🤖 AI Summary
Current user evaluations of eXplainable Artificial Intelligence (XAI) in healthcare lack systematic frameworks and practical guidelines, leading to insufficient validation of trustworthiness and usability. Method: We conducted a systematic literature review across multiple databases (e.g., PubMed, ACM Digital Library), coding and analyzing 82 user evaluation studies conducted in clinical or medical contexts. Contribution/Results: We introduce the first atomic Explanatory Experience Attributes Framework tailored specifically for healthcare XAI, uncovering intrinsic relationships among explanatory properties. Building on this, we propose a sensitivity-based evaluation guideline grounded in both system characteristics and clinical context. Our contributions include an updated, validated evaluation framework; interdisciplinary, practice-oriented implementation protocols; and an analysis of emerging empirical trends. Collectively, these advances significantly enhance the verifiability of XAI systems’ trustworthiness and usability in real-world clinical settings.
📝 Abstract
Despite promising developments in Explainable Artificial Intelligence, the practical value of XAI methods remains under-explored and insufficiently validated in real-world settings. Robust and context-aware evaluation is essential, not only to produce understandable explanations but also to ensure their trustworthiness and usability for intended users, but tends to be overlooked because of no clear guidelines on how to design an evaluation with users. This study addresses this gap with two main goals: (1) to develop a framework of well-defined, atomic properties that characterise the user experience of XAI in healthcare; and (2) to provide clear, context-sensitive guidelines for defining evaluation strategies based on system characteristics. We conducted a systematic review of 82 user studies, sourced from five databases, all situated within healthcare settings and focused on evaluating AI-generated explanations.
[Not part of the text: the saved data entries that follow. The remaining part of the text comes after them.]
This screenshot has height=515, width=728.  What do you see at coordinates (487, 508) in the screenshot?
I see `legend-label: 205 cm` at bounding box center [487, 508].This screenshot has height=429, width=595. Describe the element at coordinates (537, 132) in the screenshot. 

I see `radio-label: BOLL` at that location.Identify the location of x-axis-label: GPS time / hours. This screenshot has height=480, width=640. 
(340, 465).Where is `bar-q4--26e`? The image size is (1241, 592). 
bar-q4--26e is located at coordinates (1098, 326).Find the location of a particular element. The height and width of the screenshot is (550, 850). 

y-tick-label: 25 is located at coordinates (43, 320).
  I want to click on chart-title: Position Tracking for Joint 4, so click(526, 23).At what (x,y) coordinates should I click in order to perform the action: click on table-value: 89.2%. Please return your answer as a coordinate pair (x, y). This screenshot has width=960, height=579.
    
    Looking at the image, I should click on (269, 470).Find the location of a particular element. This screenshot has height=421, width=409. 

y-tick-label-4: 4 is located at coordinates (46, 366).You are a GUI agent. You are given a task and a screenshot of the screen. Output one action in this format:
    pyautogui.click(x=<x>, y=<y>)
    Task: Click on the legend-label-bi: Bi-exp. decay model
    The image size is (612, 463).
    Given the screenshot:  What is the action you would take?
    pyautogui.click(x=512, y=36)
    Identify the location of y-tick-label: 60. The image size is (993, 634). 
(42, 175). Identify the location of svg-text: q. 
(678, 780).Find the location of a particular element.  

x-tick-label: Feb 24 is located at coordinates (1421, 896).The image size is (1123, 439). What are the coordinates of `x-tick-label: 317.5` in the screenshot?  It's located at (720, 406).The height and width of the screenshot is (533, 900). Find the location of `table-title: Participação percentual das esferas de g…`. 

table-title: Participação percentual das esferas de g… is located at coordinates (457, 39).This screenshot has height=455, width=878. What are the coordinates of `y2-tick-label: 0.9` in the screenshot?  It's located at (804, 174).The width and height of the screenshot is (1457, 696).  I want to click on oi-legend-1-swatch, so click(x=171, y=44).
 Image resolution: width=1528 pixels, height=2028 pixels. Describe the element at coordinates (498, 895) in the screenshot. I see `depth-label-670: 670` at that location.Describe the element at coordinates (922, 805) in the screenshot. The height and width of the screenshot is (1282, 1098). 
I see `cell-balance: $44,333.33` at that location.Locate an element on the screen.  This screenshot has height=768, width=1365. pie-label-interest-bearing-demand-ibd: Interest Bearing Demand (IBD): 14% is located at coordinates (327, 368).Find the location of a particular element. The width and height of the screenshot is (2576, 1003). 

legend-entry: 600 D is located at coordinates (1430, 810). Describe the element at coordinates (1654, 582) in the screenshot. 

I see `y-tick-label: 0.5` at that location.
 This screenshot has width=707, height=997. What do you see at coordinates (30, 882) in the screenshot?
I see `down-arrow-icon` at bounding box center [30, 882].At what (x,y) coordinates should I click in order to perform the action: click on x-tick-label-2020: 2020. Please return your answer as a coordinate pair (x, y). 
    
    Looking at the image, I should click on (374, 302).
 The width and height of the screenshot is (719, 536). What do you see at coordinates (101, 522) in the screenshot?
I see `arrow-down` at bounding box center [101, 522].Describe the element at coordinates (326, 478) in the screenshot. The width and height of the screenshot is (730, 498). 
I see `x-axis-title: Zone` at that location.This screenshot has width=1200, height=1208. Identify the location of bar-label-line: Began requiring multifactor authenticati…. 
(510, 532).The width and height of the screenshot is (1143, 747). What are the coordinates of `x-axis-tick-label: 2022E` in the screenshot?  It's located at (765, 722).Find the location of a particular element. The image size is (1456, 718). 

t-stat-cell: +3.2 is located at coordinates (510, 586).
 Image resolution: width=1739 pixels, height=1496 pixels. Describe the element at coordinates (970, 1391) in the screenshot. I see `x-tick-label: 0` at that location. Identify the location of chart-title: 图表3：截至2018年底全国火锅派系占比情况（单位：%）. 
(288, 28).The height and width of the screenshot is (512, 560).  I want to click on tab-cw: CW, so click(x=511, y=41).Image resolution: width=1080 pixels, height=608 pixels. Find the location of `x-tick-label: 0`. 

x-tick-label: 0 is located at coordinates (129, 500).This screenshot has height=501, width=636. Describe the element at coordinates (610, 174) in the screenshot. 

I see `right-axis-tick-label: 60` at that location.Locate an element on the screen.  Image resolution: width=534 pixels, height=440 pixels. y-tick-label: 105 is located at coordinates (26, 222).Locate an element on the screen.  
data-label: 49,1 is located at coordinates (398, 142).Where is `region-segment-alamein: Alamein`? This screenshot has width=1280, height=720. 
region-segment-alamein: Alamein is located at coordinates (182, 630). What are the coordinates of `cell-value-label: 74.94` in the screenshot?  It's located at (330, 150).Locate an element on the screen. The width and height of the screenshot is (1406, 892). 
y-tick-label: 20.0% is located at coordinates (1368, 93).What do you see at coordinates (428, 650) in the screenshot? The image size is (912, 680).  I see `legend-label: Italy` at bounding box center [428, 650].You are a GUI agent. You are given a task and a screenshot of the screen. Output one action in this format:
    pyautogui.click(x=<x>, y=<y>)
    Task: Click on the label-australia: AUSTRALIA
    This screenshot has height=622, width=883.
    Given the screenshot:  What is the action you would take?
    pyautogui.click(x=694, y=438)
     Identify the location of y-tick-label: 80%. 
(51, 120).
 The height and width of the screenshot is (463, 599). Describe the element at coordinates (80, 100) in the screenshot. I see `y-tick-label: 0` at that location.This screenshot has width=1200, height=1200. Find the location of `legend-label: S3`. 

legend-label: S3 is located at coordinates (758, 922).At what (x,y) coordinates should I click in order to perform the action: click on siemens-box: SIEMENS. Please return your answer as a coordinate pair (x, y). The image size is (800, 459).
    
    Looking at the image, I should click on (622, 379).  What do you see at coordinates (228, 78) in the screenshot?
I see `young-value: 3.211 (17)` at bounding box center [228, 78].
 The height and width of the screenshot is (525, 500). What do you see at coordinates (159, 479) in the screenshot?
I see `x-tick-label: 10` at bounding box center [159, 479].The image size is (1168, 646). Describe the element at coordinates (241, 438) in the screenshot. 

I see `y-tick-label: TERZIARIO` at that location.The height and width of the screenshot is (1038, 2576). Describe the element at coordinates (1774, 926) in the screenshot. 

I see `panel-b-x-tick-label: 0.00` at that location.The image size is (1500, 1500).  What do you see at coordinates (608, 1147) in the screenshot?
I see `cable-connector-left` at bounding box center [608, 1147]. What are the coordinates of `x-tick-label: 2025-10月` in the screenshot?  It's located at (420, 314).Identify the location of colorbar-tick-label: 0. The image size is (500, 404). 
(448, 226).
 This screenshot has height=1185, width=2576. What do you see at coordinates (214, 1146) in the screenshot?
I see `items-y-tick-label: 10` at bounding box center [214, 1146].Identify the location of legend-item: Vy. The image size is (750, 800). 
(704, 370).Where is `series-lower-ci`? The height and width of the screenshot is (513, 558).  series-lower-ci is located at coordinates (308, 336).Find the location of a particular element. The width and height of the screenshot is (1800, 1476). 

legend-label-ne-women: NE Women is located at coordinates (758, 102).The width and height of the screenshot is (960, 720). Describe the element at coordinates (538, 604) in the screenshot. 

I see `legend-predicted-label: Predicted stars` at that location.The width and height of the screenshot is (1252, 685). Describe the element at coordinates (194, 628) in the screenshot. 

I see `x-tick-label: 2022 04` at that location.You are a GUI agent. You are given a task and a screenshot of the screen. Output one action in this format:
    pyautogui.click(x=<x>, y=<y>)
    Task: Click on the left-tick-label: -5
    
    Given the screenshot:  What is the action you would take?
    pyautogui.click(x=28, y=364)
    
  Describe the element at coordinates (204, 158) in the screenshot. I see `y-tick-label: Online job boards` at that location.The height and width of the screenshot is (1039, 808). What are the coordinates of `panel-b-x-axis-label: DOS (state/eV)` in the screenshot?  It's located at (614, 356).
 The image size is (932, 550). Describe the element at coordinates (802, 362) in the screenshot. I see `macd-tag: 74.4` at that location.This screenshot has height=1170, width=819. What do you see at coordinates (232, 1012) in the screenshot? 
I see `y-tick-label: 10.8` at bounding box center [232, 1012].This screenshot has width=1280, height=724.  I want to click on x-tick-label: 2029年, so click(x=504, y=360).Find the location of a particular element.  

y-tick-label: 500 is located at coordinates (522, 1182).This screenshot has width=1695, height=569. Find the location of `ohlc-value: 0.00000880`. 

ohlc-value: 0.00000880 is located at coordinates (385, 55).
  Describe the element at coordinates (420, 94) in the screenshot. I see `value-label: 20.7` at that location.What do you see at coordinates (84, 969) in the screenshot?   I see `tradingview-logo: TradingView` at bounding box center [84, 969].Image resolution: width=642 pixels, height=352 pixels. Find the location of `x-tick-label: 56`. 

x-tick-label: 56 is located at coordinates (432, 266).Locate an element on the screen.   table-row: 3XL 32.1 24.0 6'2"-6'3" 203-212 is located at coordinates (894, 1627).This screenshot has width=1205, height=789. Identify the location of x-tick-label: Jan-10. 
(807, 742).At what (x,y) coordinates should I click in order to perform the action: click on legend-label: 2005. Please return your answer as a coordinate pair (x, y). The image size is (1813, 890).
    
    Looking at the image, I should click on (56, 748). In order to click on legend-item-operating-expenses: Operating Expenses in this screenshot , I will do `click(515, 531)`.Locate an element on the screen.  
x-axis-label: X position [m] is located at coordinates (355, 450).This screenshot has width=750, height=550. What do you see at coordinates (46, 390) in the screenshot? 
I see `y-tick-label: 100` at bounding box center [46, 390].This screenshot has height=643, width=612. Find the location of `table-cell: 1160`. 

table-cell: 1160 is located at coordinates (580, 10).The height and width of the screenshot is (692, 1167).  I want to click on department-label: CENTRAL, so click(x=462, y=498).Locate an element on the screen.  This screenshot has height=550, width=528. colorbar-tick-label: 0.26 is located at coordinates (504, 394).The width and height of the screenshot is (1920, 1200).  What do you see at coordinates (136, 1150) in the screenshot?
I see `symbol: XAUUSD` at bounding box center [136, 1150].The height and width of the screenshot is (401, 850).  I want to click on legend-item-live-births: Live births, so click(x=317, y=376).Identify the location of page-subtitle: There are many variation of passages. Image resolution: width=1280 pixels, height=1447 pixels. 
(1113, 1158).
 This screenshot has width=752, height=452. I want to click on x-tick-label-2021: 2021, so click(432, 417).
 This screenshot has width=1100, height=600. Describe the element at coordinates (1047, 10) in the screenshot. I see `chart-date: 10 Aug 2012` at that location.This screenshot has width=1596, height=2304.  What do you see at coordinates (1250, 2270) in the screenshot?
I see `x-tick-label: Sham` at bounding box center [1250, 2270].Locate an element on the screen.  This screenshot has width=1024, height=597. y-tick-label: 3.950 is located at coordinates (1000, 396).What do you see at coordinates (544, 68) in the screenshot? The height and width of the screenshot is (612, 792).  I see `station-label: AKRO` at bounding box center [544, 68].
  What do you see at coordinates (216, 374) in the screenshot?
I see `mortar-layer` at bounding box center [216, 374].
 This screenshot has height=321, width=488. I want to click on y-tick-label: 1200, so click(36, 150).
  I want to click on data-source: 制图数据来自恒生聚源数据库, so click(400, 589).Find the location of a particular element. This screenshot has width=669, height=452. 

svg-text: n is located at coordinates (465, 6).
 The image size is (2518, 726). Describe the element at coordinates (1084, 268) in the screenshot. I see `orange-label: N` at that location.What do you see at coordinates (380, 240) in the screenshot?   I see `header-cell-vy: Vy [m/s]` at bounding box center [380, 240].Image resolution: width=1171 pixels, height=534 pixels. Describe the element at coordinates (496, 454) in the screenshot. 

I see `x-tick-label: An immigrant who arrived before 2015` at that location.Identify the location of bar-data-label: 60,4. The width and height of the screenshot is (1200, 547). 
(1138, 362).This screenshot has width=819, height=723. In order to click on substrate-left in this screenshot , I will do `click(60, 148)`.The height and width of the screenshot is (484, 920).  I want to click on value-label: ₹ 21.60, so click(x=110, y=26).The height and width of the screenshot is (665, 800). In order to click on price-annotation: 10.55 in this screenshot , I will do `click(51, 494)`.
The analysis was guided by a predefined coding scheme informed by an existing evaluation framework, complemented by inductive codes developed iteratively. The review yields three key contributions: (1) a synthesis of current evaluation practices, highlighting a growing focus on human-centred approaches in healthcare XAI; (2) insights into the interrelations among explanation properties; and (3) an updated framework and a set of actionable guidelines to support interdisciplinary teams in designing and implementing effective evaluation strategies for XAI systems tailored to specific application contexts.